____ Extracted information
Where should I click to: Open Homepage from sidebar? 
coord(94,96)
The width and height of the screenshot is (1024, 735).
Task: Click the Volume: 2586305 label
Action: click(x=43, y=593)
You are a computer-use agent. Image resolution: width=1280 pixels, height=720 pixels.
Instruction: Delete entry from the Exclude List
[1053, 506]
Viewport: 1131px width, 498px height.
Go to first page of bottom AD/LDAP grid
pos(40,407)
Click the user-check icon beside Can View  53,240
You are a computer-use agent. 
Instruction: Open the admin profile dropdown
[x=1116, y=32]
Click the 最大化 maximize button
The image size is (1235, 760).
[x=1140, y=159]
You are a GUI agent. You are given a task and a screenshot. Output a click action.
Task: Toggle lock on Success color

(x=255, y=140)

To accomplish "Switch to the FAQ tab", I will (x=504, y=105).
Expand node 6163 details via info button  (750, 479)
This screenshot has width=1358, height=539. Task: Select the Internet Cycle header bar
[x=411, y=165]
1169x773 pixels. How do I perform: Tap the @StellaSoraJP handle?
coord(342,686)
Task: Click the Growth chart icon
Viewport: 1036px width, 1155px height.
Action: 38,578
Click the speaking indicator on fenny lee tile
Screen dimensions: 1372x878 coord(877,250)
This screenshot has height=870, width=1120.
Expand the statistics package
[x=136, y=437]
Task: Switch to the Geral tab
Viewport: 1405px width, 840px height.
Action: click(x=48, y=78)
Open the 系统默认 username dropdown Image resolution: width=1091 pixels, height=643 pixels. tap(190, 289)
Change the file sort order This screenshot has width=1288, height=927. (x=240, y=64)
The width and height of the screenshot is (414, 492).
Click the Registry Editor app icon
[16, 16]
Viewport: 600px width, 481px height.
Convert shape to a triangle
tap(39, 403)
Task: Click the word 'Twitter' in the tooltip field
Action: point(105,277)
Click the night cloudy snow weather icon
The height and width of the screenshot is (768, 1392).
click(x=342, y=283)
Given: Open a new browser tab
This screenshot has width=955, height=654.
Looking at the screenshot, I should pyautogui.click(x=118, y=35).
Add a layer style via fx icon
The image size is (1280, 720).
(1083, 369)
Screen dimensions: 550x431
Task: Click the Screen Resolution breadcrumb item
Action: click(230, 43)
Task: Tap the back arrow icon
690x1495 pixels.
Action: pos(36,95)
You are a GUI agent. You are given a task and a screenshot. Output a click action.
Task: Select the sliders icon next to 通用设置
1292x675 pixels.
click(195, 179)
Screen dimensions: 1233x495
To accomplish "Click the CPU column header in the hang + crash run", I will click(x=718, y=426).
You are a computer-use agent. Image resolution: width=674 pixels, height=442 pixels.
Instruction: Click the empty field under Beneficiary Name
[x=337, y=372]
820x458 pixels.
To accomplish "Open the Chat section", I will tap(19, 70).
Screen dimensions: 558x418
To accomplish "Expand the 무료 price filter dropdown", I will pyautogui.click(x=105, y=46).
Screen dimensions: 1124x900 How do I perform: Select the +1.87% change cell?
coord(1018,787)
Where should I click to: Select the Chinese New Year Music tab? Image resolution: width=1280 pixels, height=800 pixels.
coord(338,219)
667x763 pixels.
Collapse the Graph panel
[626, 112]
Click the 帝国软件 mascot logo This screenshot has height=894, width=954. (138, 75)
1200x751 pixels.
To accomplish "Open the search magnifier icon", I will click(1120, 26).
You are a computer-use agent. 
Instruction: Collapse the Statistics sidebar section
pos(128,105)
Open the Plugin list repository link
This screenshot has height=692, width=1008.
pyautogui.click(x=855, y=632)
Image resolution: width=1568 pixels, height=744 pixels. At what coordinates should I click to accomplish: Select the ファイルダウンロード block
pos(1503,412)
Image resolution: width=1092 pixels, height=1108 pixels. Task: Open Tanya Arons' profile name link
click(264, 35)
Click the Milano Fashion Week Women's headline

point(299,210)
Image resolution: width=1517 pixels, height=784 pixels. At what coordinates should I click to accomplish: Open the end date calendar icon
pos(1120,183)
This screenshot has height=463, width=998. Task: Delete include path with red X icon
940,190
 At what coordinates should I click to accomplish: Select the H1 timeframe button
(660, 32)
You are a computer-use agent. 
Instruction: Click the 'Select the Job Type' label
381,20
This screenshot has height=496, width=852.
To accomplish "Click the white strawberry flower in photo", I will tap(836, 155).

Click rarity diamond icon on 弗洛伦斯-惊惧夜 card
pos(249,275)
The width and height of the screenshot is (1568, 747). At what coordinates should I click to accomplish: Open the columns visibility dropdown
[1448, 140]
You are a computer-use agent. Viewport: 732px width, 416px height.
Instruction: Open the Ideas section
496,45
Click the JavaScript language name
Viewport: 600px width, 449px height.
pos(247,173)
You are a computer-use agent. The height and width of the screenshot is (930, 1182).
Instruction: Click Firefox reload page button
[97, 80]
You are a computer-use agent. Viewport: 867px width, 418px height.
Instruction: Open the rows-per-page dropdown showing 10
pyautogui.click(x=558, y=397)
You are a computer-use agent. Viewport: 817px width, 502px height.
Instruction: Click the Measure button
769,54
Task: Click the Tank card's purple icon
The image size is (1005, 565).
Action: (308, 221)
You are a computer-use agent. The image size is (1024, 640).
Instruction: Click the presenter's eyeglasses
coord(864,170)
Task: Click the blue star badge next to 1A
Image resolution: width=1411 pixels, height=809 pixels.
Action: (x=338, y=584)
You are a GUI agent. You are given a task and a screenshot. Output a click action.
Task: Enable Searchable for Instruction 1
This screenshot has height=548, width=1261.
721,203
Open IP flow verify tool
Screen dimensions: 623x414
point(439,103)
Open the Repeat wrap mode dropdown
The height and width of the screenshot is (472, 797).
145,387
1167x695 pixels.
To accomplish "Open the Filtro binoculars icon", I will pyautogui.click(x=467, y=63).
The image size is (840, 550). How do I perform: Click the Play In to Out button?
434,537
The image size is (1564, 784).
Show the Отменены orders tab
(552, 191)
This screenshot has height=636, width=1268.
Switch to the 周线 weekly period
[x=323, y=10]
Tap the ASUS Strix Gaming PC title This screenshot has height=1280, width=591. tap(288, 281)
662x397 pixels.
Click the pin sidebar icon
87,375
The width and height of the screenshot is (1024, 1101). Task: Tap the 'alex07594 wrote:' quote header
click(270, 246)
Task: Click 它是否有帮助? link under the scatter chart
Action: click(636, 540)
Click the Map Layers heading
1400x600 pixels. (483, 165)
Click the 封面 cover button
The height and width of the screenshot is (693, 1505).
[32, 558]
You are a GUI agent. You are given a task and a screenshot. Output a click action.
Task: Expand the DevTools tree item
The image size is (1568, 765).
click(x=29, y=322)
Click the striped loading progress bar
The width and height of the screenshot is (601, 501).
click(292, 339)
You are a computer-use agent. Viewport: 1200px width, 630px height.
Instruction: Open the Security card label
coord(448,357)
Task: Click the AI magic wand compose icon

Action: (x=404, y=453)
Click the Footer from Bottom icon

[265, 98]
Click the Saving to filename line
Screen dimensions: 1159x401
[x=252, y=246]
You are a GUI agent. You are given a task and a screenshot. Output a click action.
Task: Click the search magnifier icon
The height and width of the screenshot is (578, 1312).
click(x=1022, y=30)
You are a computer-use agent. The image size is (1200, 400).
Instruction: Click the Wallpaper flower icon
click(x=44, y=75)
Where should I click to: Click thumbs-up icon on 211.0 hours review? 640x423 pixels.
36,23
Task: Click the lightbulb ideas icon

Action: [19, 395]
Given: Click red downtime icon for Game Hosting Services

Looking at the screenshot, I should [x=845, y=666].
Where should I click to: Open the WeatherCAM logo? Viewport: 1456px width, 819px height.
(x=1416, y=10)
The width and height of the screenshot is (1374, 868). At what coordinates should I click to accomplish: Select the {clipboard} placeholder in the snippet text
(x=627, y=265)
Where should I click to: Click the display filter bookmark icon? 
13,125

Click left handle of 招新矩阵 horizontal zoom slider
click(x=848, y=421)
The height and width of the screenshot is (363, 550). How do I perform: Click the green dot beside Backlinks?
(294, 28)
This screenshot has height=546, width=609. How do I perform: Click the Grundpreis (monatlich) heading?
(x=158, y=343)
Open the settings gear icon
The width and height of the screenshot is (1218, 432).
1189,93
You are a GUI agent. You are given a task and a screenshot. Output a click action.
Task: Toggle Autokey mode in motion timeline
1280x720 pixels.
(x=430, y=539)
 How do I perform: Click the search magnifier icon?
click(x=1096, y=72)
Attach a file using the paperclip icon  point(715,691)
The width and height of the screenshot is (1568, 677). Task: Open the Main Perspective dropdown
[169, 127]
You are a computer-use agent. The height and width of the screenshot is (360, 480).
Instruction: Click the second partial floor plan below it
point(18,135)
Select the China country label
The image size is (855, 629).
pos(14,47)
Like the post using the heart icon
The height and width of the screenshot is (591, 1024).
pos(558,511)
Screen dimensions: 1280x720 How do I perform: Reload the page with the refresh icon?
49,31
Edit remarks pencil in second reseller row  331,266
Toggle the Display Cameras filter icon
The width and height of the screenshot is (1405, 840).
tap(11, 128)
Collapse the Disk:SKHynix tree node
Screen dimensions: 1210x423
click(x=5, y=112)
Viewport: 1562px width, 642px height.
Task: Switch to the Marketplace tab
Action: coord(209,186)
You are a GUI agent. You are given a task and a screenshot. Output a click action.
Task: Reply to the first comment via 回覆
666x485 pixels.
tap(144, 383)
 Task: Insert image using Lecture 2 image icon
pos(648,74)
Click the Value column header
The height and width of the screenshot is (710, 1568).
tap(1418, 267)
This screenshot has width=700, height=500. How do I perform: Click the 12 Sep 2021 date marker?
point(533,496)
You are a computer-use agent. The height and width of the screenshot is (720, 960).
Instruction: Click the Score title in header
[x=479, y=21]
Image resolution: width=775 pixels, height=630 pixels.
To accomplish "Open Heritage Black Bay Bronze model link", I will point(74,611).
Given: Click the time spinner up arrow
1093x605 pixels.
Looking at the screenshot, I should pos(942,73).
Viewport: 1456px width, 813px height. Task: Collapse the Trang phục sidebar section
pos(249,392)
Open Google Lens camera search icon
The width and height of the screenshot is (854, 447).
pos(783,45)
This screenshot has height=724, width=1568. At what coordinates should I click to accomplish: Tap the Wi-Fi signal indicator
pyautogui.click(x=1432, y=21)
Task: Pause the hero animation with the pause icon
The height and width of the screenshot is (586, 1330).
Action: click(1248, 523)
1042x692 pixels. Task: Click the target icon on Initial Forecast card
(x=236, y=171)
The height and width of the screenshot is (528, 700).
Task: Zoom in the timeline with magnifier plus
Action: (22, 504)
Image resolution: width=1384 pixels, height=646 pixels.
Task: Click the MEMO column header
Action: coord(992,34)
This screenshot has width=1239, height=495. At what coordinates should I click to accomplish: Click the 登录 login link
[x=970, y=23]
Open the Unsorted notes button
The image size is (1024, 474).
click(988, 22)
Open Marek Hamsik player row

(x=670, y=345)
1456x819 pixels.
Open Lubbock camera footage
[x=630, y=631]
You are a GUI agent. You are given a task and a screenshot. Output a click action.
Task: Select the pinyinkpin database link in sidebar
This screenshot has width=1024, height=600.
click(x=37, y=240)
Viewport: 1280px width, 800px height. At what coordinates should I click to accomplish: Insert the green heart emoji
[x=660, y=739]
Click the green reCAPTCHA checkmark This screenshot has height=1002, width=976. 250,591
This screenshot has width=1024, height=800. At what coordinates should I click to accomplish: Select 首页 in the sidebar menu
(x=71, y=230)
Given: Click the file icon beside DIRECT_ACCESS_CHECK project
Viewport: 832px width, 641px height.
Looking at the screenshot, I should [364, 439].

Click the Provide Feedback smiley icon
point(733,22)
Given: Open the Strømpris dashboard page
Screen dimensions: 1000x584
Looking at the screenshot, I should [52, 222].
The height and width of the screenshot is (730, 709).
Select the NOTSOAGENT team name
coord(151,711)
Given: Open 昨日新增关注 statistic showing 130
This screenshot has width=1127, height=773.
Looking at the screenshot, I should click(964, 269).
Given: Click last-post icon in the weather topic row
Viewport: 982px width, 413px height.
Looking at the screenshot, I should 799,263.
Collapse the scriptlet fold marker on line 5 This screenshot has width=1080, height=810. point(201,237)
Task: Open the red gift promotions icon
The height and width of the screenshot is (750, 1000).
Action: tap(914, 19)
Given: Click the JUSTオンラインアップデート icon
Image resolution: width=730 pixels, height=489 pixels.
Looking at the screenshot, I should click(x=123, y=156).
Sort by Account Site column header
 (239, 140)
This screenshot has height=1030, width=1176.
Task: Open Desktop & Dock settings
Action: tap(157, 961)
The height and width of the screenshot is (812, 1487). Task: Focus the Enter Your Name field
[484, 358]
________
### Exercise instructions
Look over the records. Copy the lines that include the word "arrow".

### Solution to the problem
Task: Tap the back arrow icon
Given: Click the time spinner up arrow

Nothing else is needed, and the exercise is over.